Никто не хочет жениться.
Голод и холод напоминают мне, что я умею делать арабские мячи. Дело самое простое: весной, когда коровы роняют шерсть, я подхожу к любой из них и руками вырываю, сколько мне нужно, а затем эту шерсть мочу в реке и делаю из нее шарик. Потом нахожу старые калоши, срываю с них резину и разрываю ее на узенькие полоски. На комок шерсти я туго наматываю резиновую лапшу, закрепляю конец — и мяч готов. Он тверд, тяжеловесен и хорошо подскакивает.
— Знаешь что? — говорю я Мотеле. — Давай арабские мячи делать и гимназистам продавать.

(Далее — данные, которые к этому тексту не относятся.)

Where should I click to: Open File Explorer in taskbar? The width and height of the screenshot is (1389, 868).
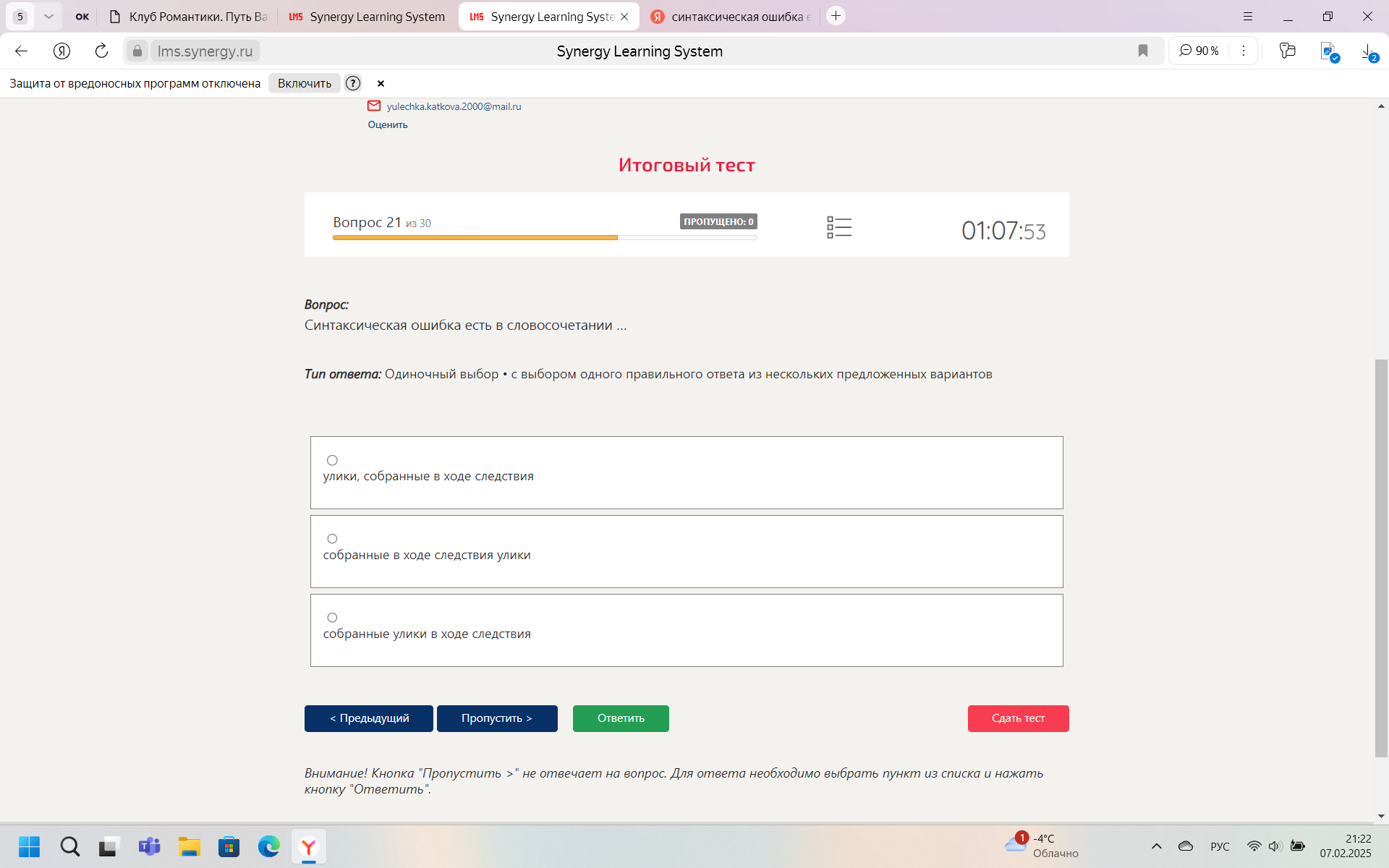[x=190, y=846]

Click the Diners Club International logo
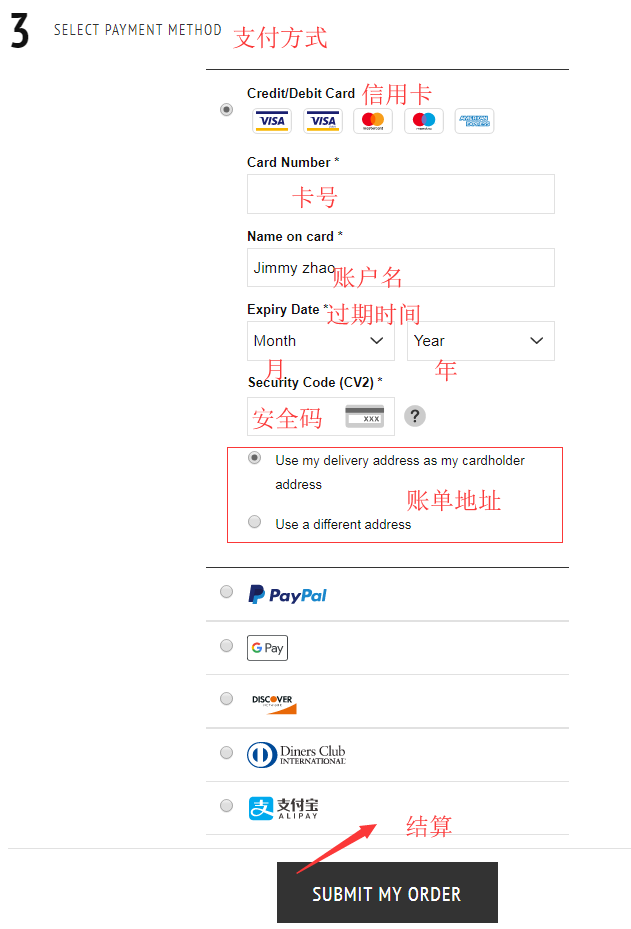pos(296,755)
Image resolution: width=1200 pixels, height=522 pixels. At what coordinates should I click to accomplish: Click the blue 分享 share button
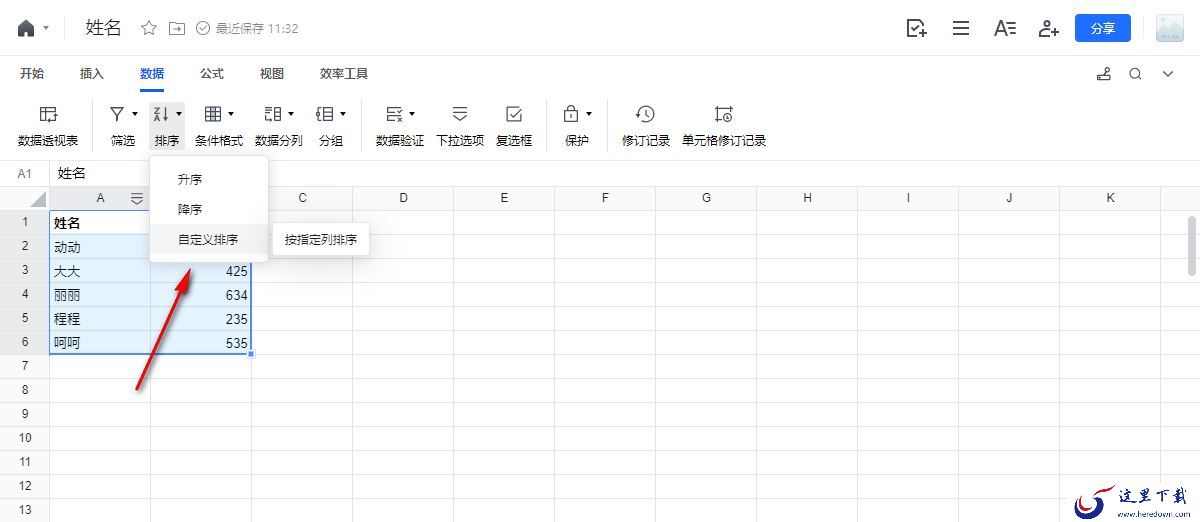[1103, 28]
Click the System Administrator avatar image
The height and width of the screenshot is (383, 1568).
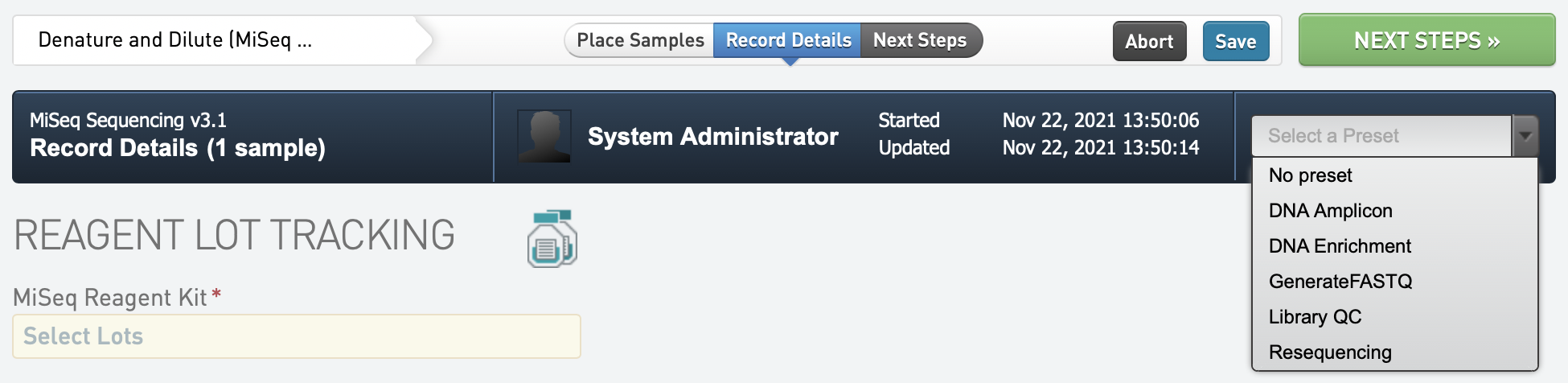coord(544,137)
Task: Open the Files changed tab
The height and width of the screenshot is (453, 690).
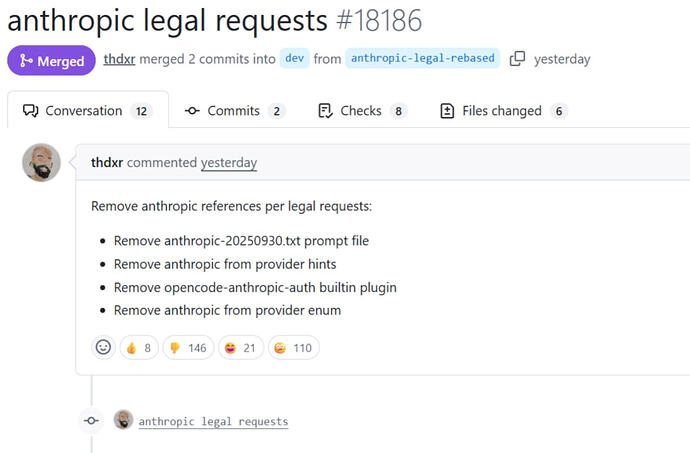Action: 504,110
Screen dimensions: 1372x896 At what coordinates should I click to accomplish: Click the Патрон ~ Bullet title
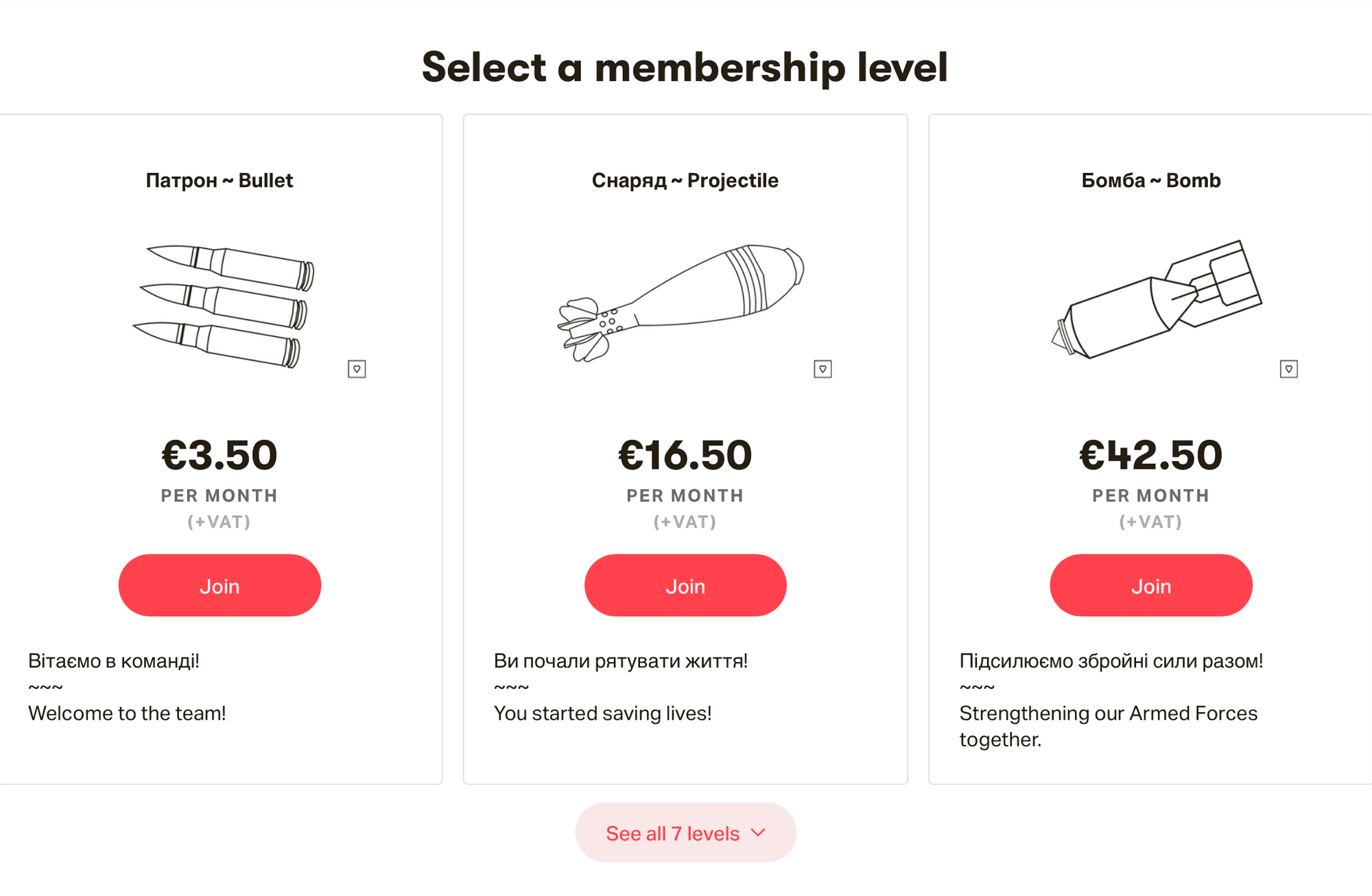click(x=220, y=180)
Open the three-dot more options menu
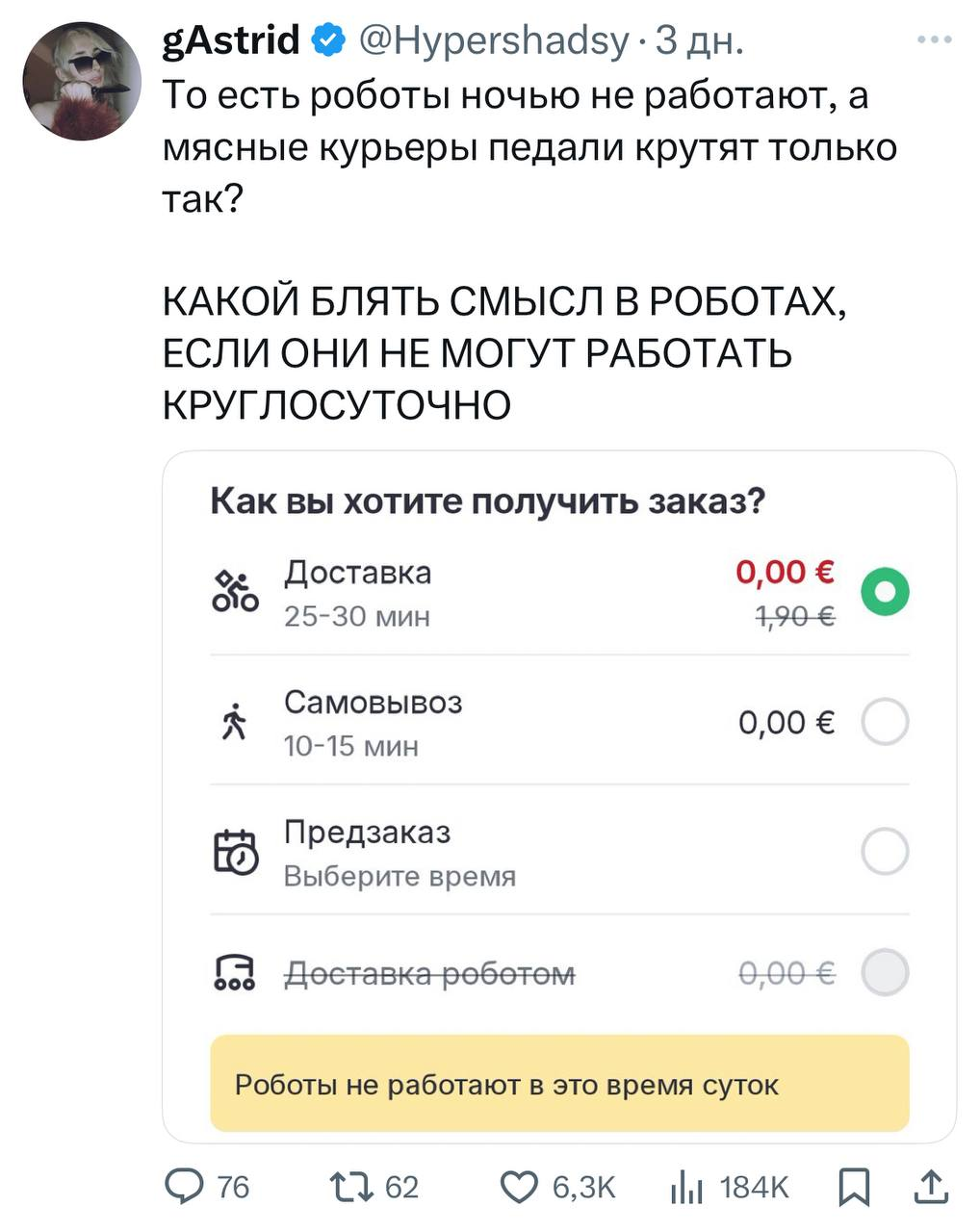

— Они нас не подпустят, — уверенно говорит Мотеле.
— Почему?
— Им родители запрещают знакомиться с сиротами.
— Ничего… А мы издали покажем им, как подпрыгивают наши мячи, и… И еще: у меня имеется один знакомый гимназист, Иосифом зовут, богатый, — моя мама служила у них кухаркой… Но вот беда: у коров теперь шерсть крепкая не вырвешь…
— А у нас есть шерсть, — говорит заинтересованный Мотеле и кулаком вытирает мокрый нос.
— Где у вас шерсть?
— На чердаке лежит. Осталась от покойной козы.
Мы с воодушевлением принимаемся за дело.
Блестит недолгое осеннее солнце, и как будто становится теплей. На свалке много ребят. Все ищут старых калош и все лезут к нам в компанию. Один мяч очень удался, а второй никуда.
В полдень идем с Мотеле в город искать покупателей. За нами тянется ватага оборвышей. На Малой Бердичевской улице, неподалеку от гимназии, выбираем солнечное местечко и ждем появления гимназистов.
— Шимеле, ты с ними будешь говорить по-русски? — спрашивает Мотеле, знающий только два русских слова: «караул» и «беги».
— Конечно, по-русски, — отвечаю я, — дороже дадут.
Последнее я прибавляю в виде оправдания, потому что некоторые матери запрещают своим детям играть со мною из-за того, что я плохо говорю по-еврейски, а хорошо по-русски.
— На этом мальчике, — говорят про меня взрослые, — нет ни одной еврейской точки.
Наконец показались маленькие гимназисты-приготовишки.
Среди них узнаю Иоселе Розенцвейга. Он должен меня знать, потому что я два раза приходил на кухню к моей маме, когда она у них служила.
Перебегаю улицу и в сильном смущении обращаюсь к маленькому человечку, осыпанному медными пуговицами.
За спиной у него ранец.
— Господин Иосиф, — вежливо обращаюсь к нему, — не хотите ли купить арабский мячик? Смотрите, как он скачет…
Я изо всей силы перед самым носом Иоселе бросаю мяч о камень, и он у меня подпрыгивает выше одноэтажного дома.
Вмиг нас окружает толпа приготовишек. Мяч беспрерывно взлетает на воздух. Мое изделие имеет успех.
— Вот так мяч!.. Крепче камня!..
— Таким мячом собаку убить можно.
— Сколько хочешь? — спрашивает Розенцвейг.
— Десять грошей, — выпаливаю я.
— Ого, как дорого! — раздаются голоса.
— Хорошо, пойдем к нам… я маме скажу… А ты подождешь у калитки.